Here, the court originally denied the motion, in light of the fact that the FDA had not yet finalized a draft guidance issued more than four years ago, and that it continued to issue warning letters consistent with that earlier position.  However, on March 5, 2014, the FDA issued a notice in the Federal Register reopening the comment period for the draft guidance first issued on October 7, 2009, relative to the use of the term “evaporated cane juice.” That notice stated: “We have not reached a final decision on the common or usual name for this ingredient and are reopening the comment period to request further comments, data, and information about the basic nature and characterizing properties of the ingredient sometimes declared as ‘‘evaporated cane juice,’ how this ingredient is produced, and how it compares with other sweeteners.” In light of this notice, Yucatan moved for reconsideration of the court’s prior order.

Plaintiffs argued in response to the motion that the FDA is not engaged in formal rulemaking, and that even final guidance would not be binding on either the agency or manufacturers. See 21 C.F.R. § 10.115 (“Guidance documents do not establish legally enforceable rights or responsibilities. They do not legally bind the public or FDA.”).  But the notice did indicate that the FDA is actively engaged with the very issue presented in this litigation, one which has prompted a flurry of litigation in the federal courts.  The court noted that the question of evaporated cane juice labeling presents a host of technical issues uniquely within the agency’s expertise. For example, the FDA has specifically solicited comment on the basic nature and characterizing properties of the ingredient in question, and the difference between this ingredient and other sweeteners made from sugar cane.  Deferring to the FDA for resolution of these issues would enhance decision-making and efficiency by allowing the court to take advantage of administrative expertise.

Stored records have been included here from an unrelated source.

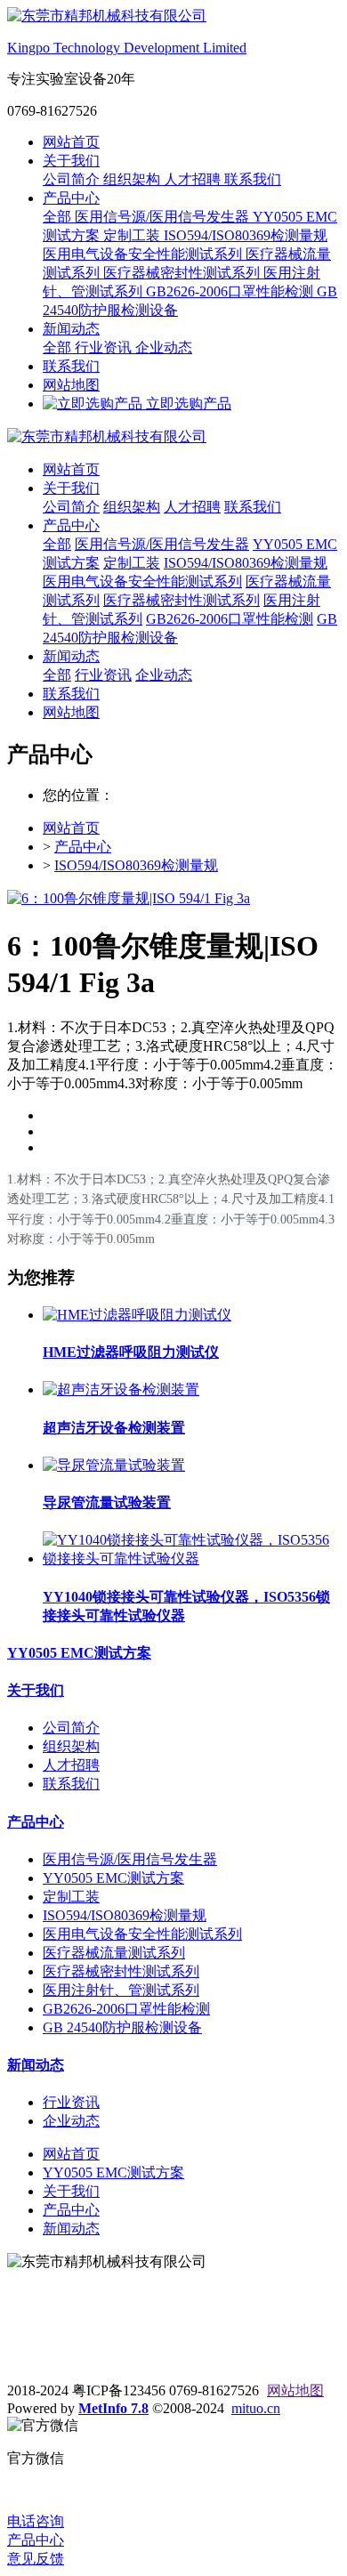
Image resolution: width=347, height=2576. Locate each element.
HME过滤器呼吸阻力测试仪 (131, 1352)
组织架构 (133, 179)
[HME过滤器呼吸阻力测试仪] (137, 1314)
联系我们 (252, 179)
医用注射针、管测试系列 (121, 1990)
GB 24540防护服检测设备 (122, 2027)
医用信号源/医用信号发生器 (164, 216)
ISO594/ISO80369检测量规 (245, 235)
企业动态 (163, 347)
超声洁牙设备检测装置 (114, 1427)
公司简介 (73, 179)
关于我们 (71, 160)
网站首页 (71, 141)
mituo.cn (255, 2408)
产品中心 (71, 198)
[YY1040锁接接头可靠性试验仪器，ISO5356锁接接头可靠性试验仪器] (191, 1558)
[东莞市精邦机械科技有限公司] (173, 437)
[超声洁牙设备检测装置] (121, 1389)
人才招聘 (194, 179)
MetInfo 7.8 (113, 2408)
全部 (59, 216)
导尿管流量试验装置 (107, 1502)
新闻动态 (71, 328)
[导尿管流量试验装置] (114, 1465)
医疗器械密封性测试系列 (183, 272)
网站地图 (71, 384)
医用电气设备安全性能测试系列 (144, 254)
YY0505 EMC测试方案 (79, 1652)
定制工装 (133, 235)
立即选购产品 (186, 403)
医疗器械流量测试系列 (114, 1952)
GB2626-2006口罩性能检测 (231, 291)
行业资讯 (105, 347)
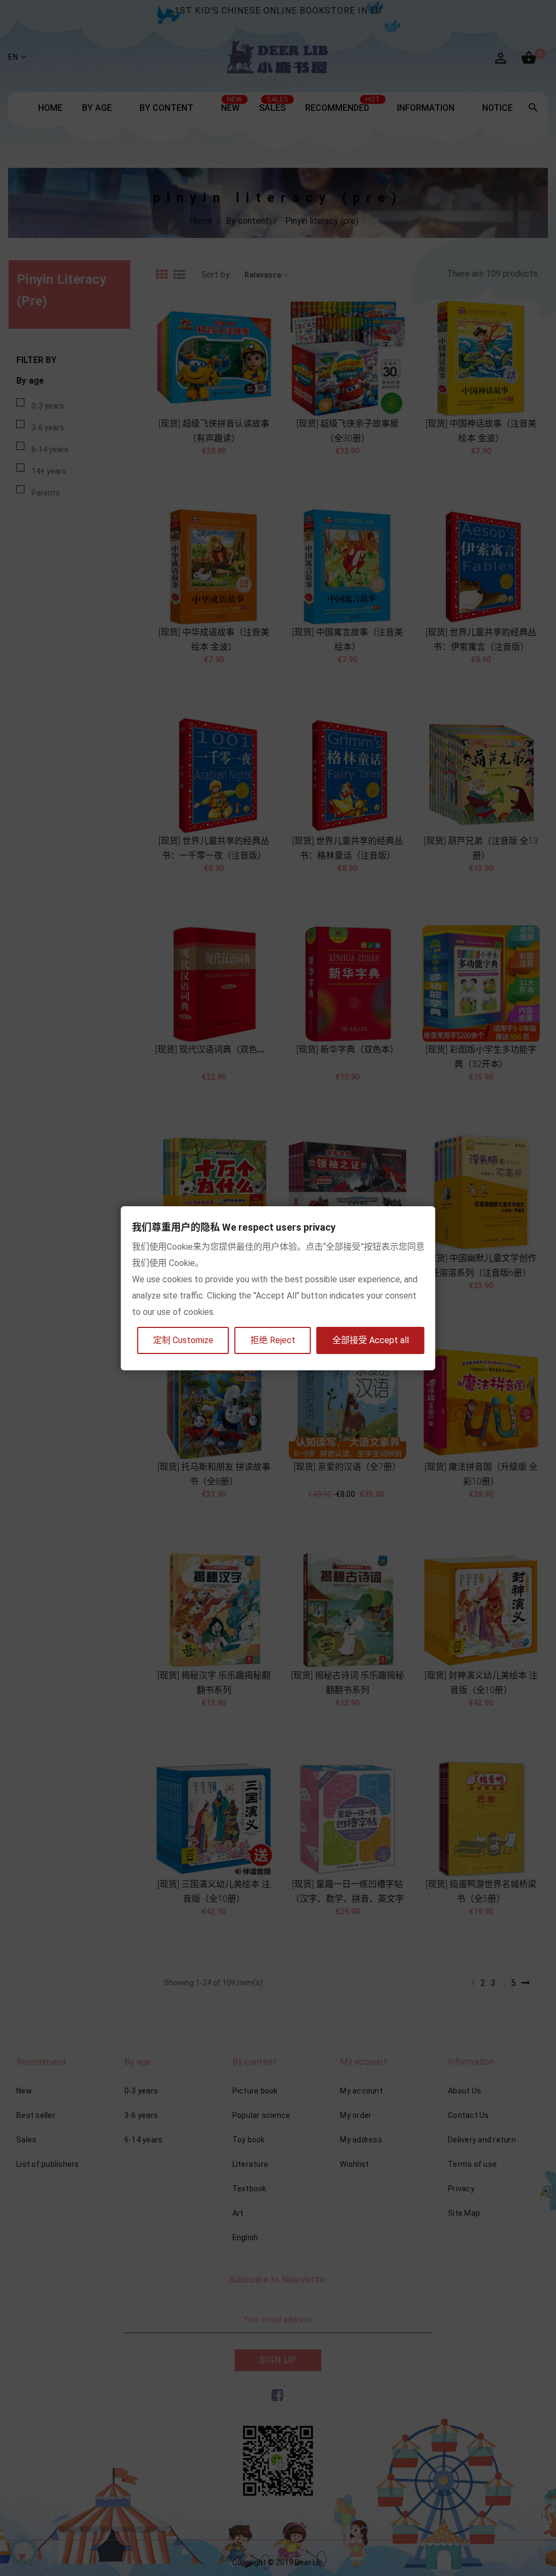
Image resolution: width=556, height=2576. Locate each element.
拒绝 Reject (272, 1340)
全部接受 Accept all (370, 1340)
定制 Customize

A court presented with an issue to which agency deference is due under the primary jurisdiction doctrine has the discretion either to stay the case or to dismiss it without prejudice. Normally, if the court concludes that the dispute which forms the basis of the action is within the agency’s primary jurisdiction, the case should be dismissed so that the parties may pursue their administrative remedies. Syntek Semiconductor Co. v. Microchip Tech., Inc., 307 F.3d 775, 782 (9th Cir. 2002). Here, concluded the court, it was not necessary in this case for the court to maintain jurisdiction. Plaintiffs in this case sought primarily injunctive relief on behalf of a putative class for various products purchased throughout a four-year period preceding this litigation. Should some amount of time elapse before the FDA issued final guidance on this issue, no particular disadvantage inured to the plaintiffs.